Copy out, unchanged, the entries below from the "Viewport: 193px width, 155px height." line to the final line. Omit pictures.

Stored data:
┌──
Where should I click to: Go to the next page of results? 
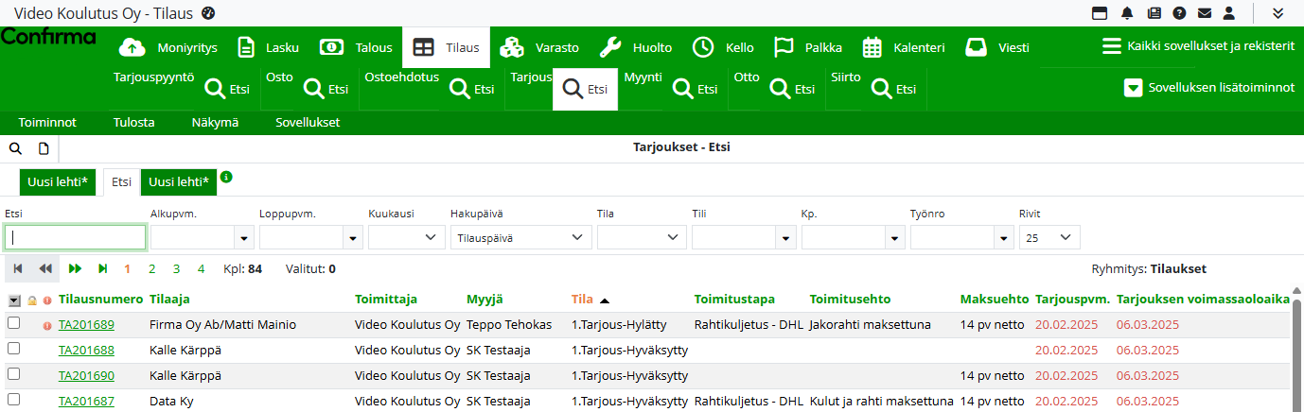tap(76, 269)
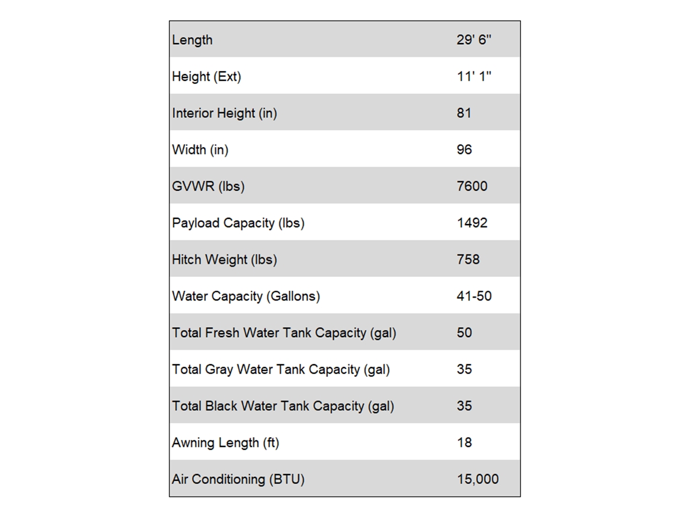Click the Water Capacity (Gallons) label
This screenshot has width=690, height=517.
point(246,297)
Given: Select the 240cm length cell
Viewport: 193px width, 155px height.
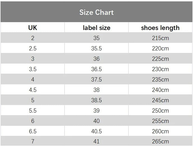Looking at the screenshot, I should [x=160, y=90].
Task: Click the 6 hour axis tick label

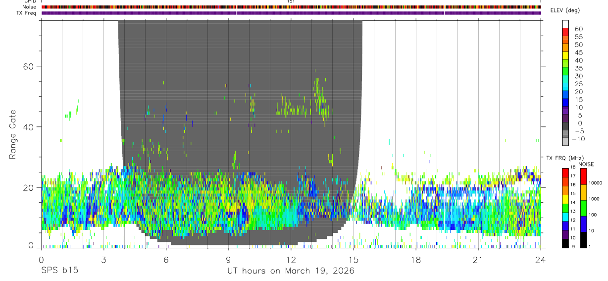Action: pos(166,260)
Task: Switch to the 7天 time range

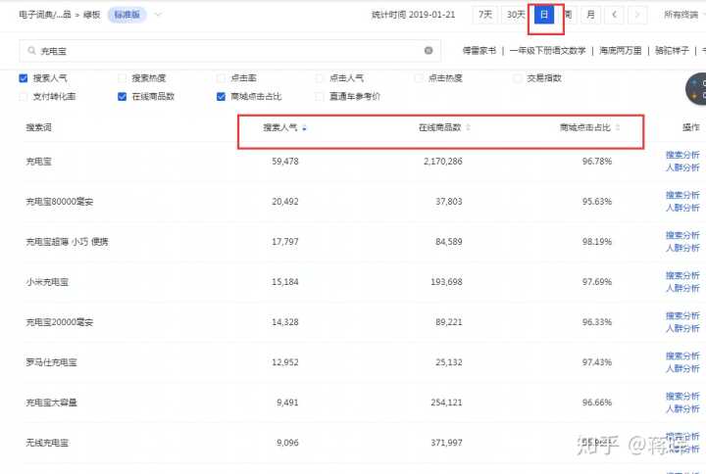Action: point(485,15)
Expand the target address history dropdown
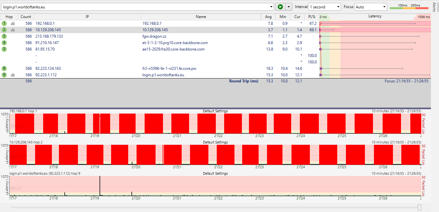Viewport: 439px width, 212px height. click(271, 7)
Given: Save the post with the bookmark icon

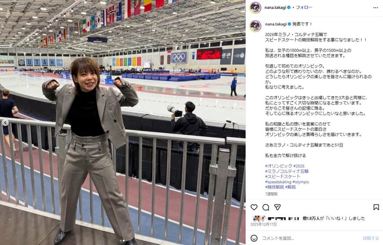Looking at the screenshot, I should click(x=376, y=207).
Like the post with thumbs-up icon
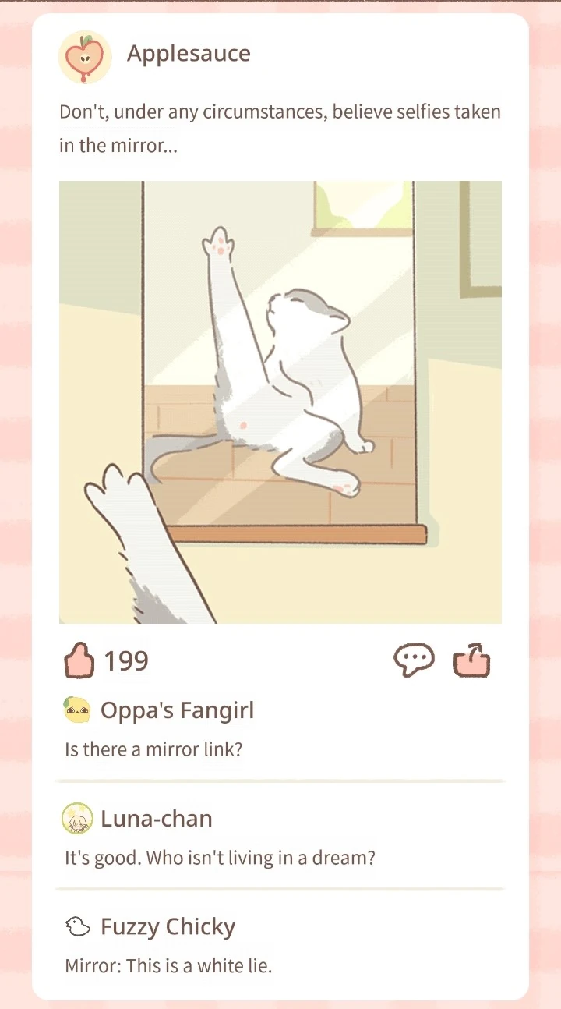The image size is (561, 1009). [79, 661]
└──
## Expected output
Viewport: 193px width, 155px height.
Looking at the screenshot, I should [x=160, y=90].
Task: Click the 6 hour axis tick label

Action: pos(166,260)
Task: Switch to the 7天 time range

Action: point(485,15)
Expand the target address history dropdown
Viewport: 439px width, 212px height. click(271, 7)
Given: Save the post with the bookmark icon

Looking at the screenshot, I should click(x=376, y=207).
Like the post with thumbs-up icon
The image size is (561, 1009). [79, 661]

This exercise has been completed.